D. Cura

29-10-2011 17:12

1. Introdução: doença e saúde na história da redenção.

Para começar, precisamos compreender que a doença física surgiu como conseqüência da queda de Adão e que a enfermidade e a doença são simplesmente parte do produto da maldição após a queda que acabam levando à morte física. Cristo, porém, nos redimiu dessa maldição quando morreu na cruz: “Certamente, ele tomou sobre si as nossas enfermidades e as nossas dores levou sobre si [...] e pelas suas pisaduras fomos sarados” (Is 53.4-5). Essa passagem refere-se à cura física e também espiritual que Cristo nos conseguiu, pois Pedro a cita para falar de nossa salvação: “... carregando ele mesmo em seu corpo, sobre o madeiro, os nossos pecados, para que nós, mortos para os pecados, vivamos para a justiça; por suas chagas, fostes sarados” (1Pe 2.24).

2. Os propósitos da cura.

Assim como outros dons espirituais, a cura tem vários propósitos. Com certeza serve como um “sinal” para autenticar a mensagem do evangelho e mostra que é chegado o reino de Deus. Depois, a cura também traz conforto e saúde aos doentes e, assim, demonstra o atributo divino de misericórdia para com os que sofrem. Em terceiro lugar, capacita as pessoas para o serviço, ao remover impedimentos ao ministério. Em quarto lugar, a cura provê oportunidade para que Deus seja glorificado à medida que as pessoas vêem provas materiais de seu amor, bondade, poder, sabedoria e presença.

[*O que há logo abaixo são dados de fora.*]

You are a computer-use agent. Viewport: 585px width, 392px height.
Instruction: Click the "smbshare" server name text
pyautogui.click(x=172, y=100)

3. Que dizer do uso de remédios?

Qual a relação entre a oração pela cura e o uso de remédios e a capacidade do médico? Com certeza devemos usar remédios caso disponhamos deles, porque Deus também criou na terra substâncias com que podemos produzir remédios com propriedades terapêuticas. Os remédios, portanto, devem ser considerados parte de toda a criação que Deus considerou “muito bom” (Gn 1.31). Devemos empregar de bom grado os remédios com gratidão ao Senhor, pois “ao Senhor pertence a terra e tudo o que nela se contém” (Sl 24.1). De fato, quando dispomos de medicamentos e nos recusamos a usá-los (em casos que isso poderia pôr em risco a nossa vida ou a de outros), parece que estamos errando, “tentando” o Senhor nosso Deus (cf. Lc 4.12); isso é semelhante ao caso de Satanás tentando Jesus para que pule do templo em vez de descer pelos degraus. Havendo meios normais para descer do templo (os degraus), pular é “tentar” a Deus, exigindo que realize um milagre nesse exato momento. Recusar-se a empregar um medicamento eficaz, insistindo que Deus realize um milagre de cura em vez de curar por meio do remédio, é muito semelhante a isso.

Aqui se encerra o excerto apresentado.